Murdoch students visit the extraordinary new timber Dehavilland Apartments in Midland (1), where they inspect the advanced timber beams made in Perth from local wood (2) and check out the basement (3) which serves as a virtual power station housing a battery bank while solar panels are rooftop enabling peer-to-peer energy trading between residents and the grid.

Meanwhile, group 3 gets ready to present its new approach on water supply from increasingly saline rivers and brackish groundwater in the southern wheatbelt region. These students are combining solar power with new lower-cost, high-efficiency reverse osmosis membranes and advanced monitoring techniques, deployed in multiple plants across the region from a possible new workshop in Collie, to develop a new delivery and maintenance model across the region. Could this be another new industry and job creation scheme for Collie transition town? Dr Vishnu Ravisankar, Murdoch desalination expert and the students tutor, says “while the larger support structures of agencies like Water Corporation will continue, with our drying climate, there will be an increasing role for small-scale desalination plants, at least on an intermittent basis. The students work will explore one possible avenue”.

The portable solar-powered water desalination kit (1) that the Murdoch students use for demonstration and learning, was acquired from industry partner Moerk Water in whose workshop (2) Murdoch students work as interns and get to assist on larger scale deployments of this technology into the Wheatbelt with Dr Ravisankar (3).

Also in the drying climate are our parched suburbs in summer screaming out for more irrigation to enable urban greening with vegetation cover in order to create cooler micro-climates. With sprinkler restrictions in place every summer now this is not always possible. Thus, the fourth team of students are focussed on an untapped resource, greywater, to provide this as an unrestricted source of irrigation through an entirely innovative approach. The students are examining advanced sensors to insert into a new diversion device to enable extraction of less contaminated greywater from the sewer for home and broader urban irrigation systems.
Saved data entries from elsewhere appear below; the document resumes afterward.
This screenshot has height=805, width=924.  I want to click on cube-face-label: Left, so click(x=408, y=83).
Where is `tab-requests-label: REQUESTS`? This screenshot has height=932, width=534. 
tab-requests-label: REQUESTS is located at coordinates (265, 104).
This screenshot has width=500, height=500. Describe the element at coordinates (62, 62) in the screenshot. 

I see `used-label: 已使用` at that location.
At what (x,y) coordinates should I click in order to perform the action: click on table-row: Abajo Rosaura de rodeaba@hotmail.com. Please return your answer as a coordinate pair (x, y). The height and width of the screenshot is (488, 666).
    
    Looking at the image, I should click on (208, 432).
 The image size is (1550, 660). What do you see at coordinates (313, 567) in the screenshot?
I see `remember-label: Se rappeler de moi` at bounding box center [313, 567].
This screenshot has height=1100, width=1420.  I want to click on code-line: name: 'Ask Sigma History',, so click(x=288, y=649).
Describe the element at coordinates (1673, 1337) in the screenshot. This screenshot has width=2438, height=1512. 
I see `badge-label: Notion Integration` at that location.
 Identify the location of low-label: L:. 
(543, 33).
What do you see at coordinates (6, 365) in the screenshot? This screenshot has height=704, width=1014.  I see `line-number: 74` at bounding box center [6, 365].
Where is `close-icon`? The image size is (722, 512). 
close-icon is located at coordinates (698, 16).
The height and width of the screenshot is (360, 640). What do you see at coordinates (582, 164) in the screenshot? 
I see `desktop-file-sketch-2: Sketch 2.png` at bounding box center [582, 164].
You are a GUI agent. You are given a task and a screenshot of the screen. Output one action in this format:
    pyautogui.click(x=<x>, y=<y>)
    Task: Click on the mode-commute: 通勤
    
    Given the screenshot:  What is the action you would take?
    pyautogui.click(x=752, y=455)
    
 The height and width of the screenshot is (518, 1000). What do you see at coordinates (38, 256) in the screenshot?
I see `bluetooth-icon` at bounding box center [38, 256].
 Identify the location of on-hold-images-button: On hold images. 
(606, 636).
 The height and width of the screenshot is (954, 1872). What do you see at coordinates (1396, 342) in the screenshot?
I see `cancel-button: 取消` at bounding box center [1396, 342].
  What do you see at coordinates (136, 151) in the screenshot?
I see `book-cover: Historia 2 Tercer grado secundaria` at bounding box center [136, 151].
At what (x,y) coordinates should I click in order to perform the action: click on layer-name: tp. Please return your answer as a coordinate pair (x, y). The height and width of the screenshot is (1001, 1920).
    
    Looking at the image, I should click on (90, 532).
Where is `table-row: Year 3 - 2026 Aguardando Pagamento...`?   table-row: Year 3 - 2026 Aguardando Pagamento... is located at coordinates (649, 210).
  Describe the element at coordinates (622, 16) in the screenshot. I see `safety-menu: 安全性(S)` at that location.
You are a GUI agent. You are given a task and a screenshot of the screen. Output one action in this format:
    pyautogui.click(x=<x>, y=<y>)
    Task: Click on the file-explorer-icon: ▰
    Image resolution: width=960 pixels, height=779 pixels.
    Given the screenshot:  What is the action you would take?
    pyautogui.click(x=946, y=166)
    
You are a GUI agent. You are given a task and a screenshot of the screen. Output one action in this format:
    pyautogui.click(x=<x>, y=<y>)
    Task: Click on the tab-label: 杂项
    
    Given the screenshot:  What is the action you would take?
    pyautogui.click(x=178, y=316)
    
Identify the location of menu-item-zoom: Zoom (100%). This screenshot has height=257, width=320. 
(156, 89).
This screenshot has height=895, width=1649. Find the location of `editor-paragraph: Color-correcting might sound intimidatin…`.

Firstly, the students have been watching closely other Murdoch engineering graduates employed in the Shire of East Pilbara on a 5-house retrofit trial for greywater irrigation. Secondly, they will take these learnings into the new Hamilton Hill estate development to devise an urban village scale greywater solution. If this challenge can be tackled successfully then the next goal is to develop an approach to whole town retrofit and a new water industry development in Collie. Dr Stewart Dallas, adjunct and industry advisor to Murdoch students from the Greywater & Wastewater Industry Group predicted “with greywater largely an untapped resource so far, in the drying climate of southwest WA, these students are innovating a potentially revolutionary technology that could enable essentially free irrigation in summer. This in turn can reduce scheme water consumption by up to 30%”.

Murdoch students visit a rare operational greywater recycling plant (1) before developing their own test rig in the Murdoch lab (2) and then visit the Hamilton Hill development underway with sewer installation and diversion device (3) ready for conversion with advanced sensor technology.

Murdoch University has a vigorous innovation and business start-up program called Launchpad that operates out of the Library. Murdoch environmental engineering students have been highly active in this innovation program developing new technologies related to aquaponics, greywater reuse and eco-concrete.